··· Selection ···
The Emptying (Blog #526)

It’s two in the morning, and I’ve spent the entire day–well, my entire day–cleaning. Some of my friends recently moved out-of-state, so I’m getting their house ready for their realtor to put on the market. And whereas it’s not hard work, it is long work, since I’m scrubbing the walls, washing the baseboards, and making sure every little nook and cranny is spic-and-span. This afternoon and evening I worked for eight hours and got three rooms–including the kitchen–finished. So that’s something.

Having spent a few weeks helping these same friends pack for their move, it really is something, walking around in their empty house. I mean, there was SO MUCH stuff before. You know how it is–possessions are magnetic–and since my friends were in the same place for nearly three decades, it all just accumulated. But now there’s not a lick of furniture, not a picture on the walls. There’s just a dust bunny here and there, a bottle of ketchup in the refrigerator, and box of lightbulbs for whoever ends up buying the house.

Whoever ends up buying the house–I thought about this person or persons while cleaning today. My friends’ realtor came over, and she talked about what buyers like, what they don’t like. “Families with young children might have a problem with the steep stairs,” she said. Anyway, I’m still wondering–who will end up there? Who will move into that empty (and soon-to-be-clean) house, fill it with their furniture and knickknacks, and make it their new home?

Whom am I helping to get it ready for?

For a few weeks I’ve had it in my mind to pack up a bunch of paperback books that have been on the shelves that run around the top of my room and store them in my sister’s old closet, since the books belong to Mom and Dad and everything else on display in the room belongs to me. Anyway, my friends left some empty boxes at their house, so I used those when I got home from cleaning tonight to pack up the books and tote them down the hallway out of my sight and out of my mind. Then I came back in my room and cleaned the shelves, an activity that ended up being a trip down memory lane, since I found two small nails and a glob of sticky-tack placed just above one of the shelves, remnants I’m sure of pictures or action figures I had displayed when I was much younger.
··· Data shown ···
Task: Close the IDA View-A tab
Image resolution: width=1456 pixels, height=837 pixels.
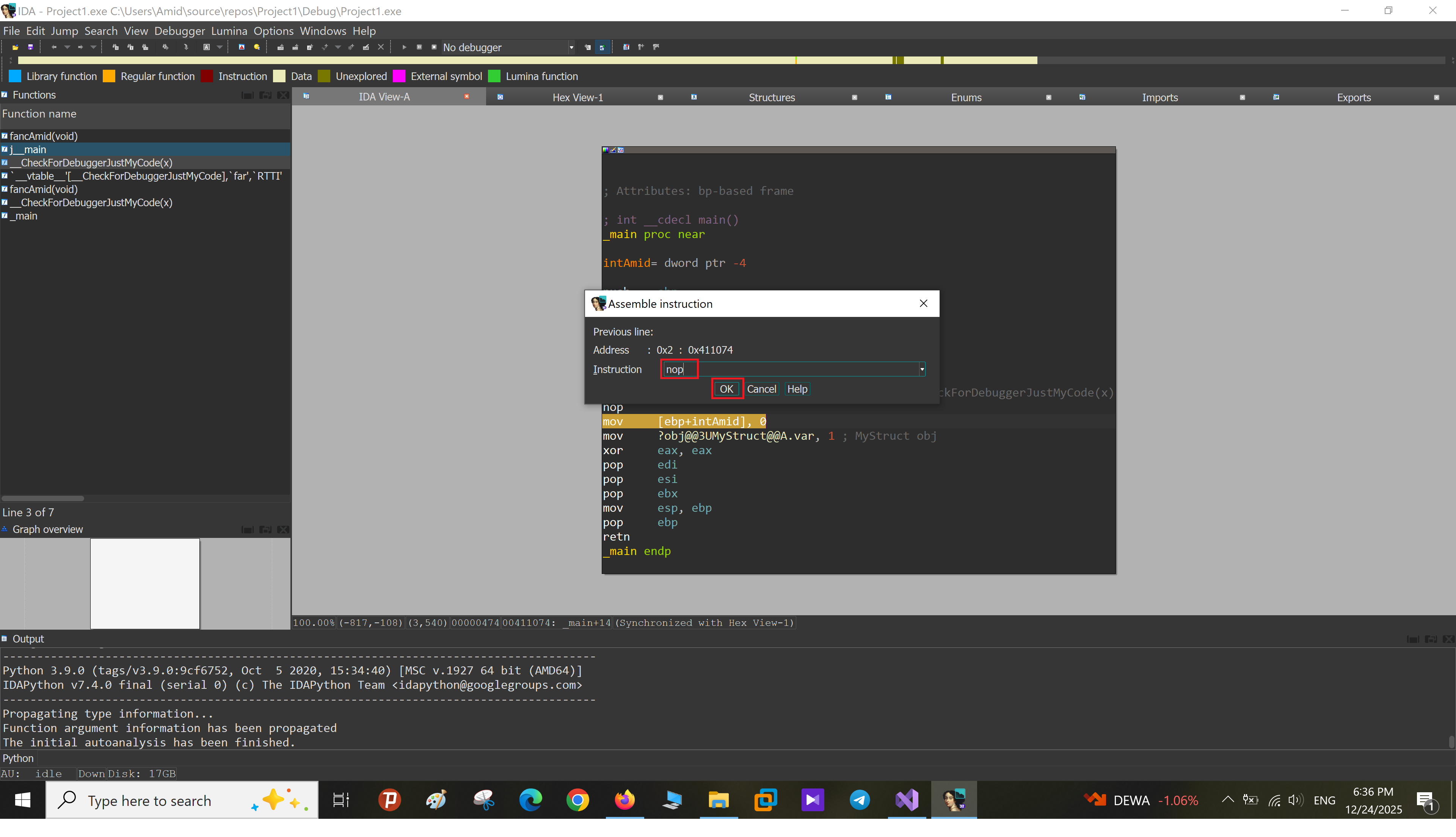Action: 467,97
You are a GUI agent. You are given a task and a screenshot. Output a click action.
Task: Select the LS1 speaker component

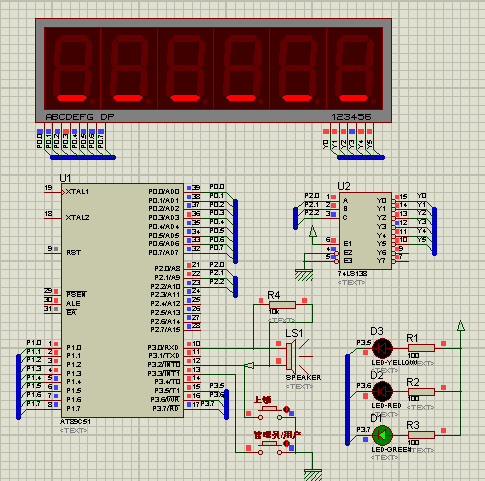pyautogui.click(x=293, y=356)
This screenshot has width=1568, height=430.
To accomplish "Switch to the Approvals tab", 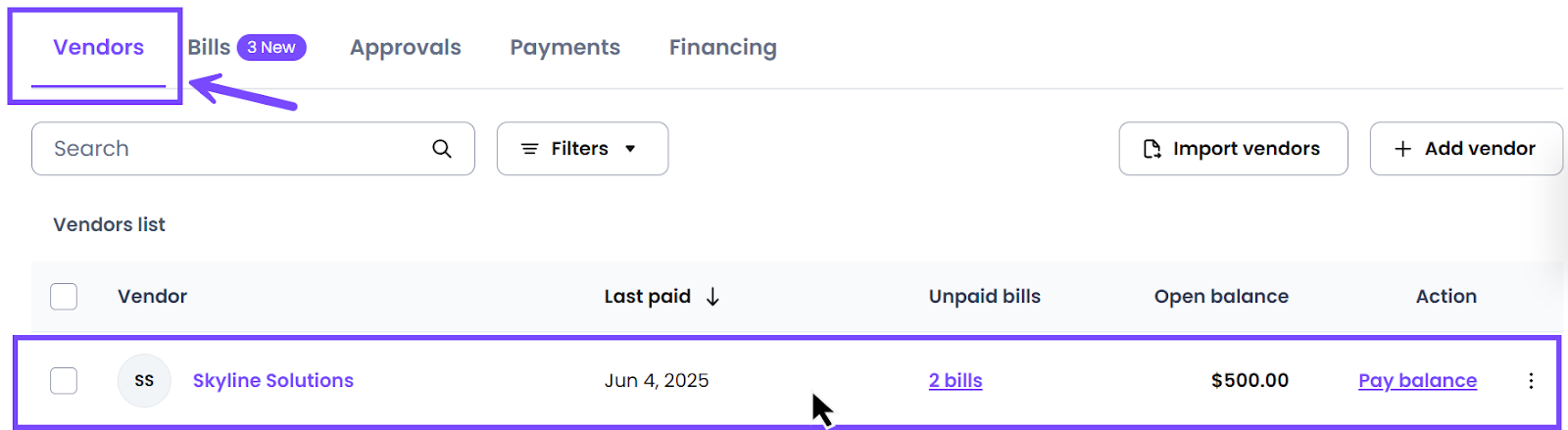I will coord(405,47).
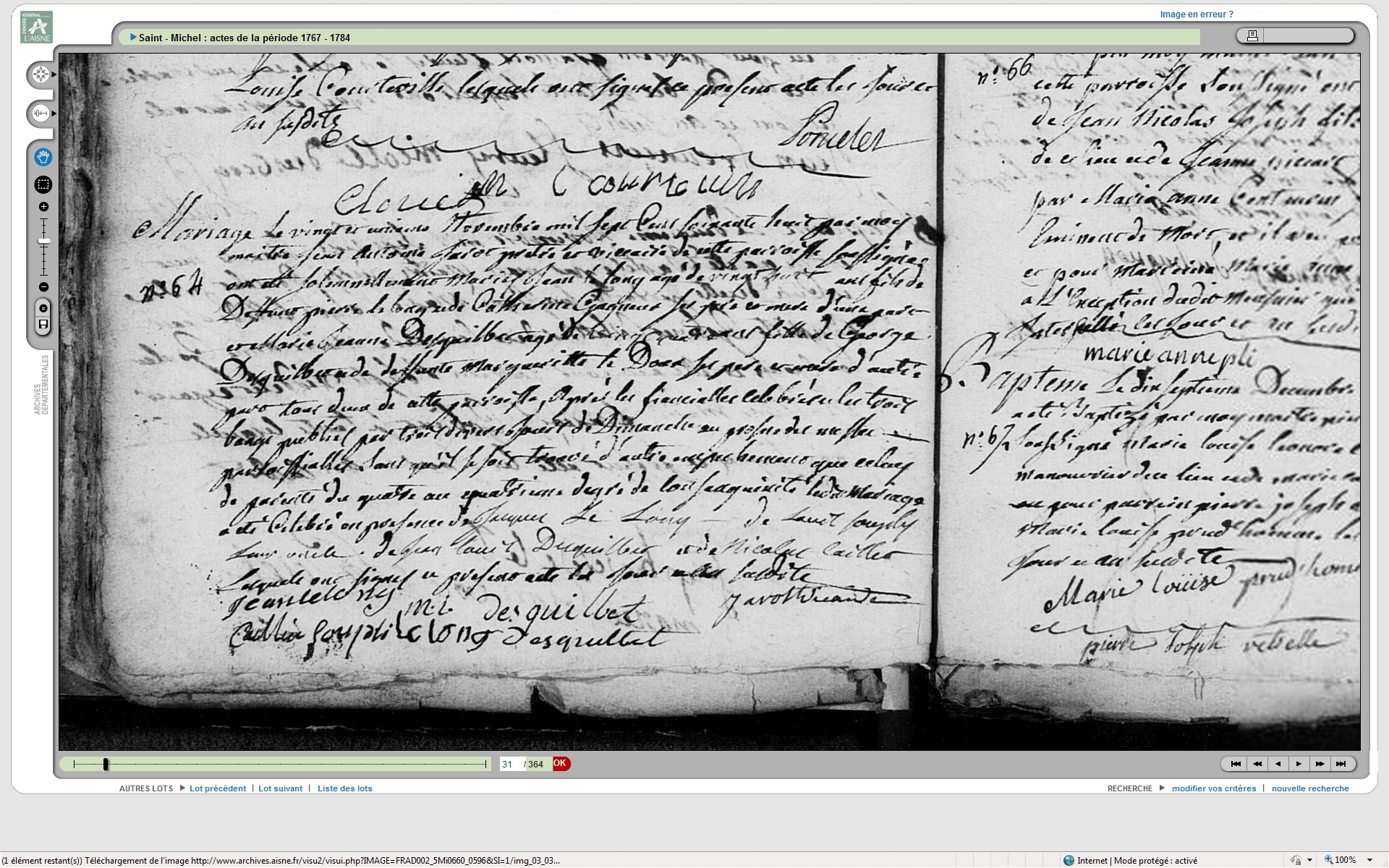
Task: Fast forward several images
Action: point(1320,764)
···
▶ **Brief 1**
How many hours did the writer of the blog post spend cleaning this afternoon and evening?
▶ **Brief 2**
Which items does the blog post say are still left in the friends' empty house?
▶ **Brief 3**
How would you put this sentence from the blog post into Spanish: "But now there’s not a lick of furniture, not a picture on the walls."?

▶ **Task response 1**
Eight hours.

▶ **Task response 2**
- A dust bunny here and there
- A bottle of ketchup in the refrigerator
- A box of lightbulbs for whoever ends up buying the house

▶ **Task response 3**
Pero ahora no hay ni un solo mueble, ni un cuadro en las paredes.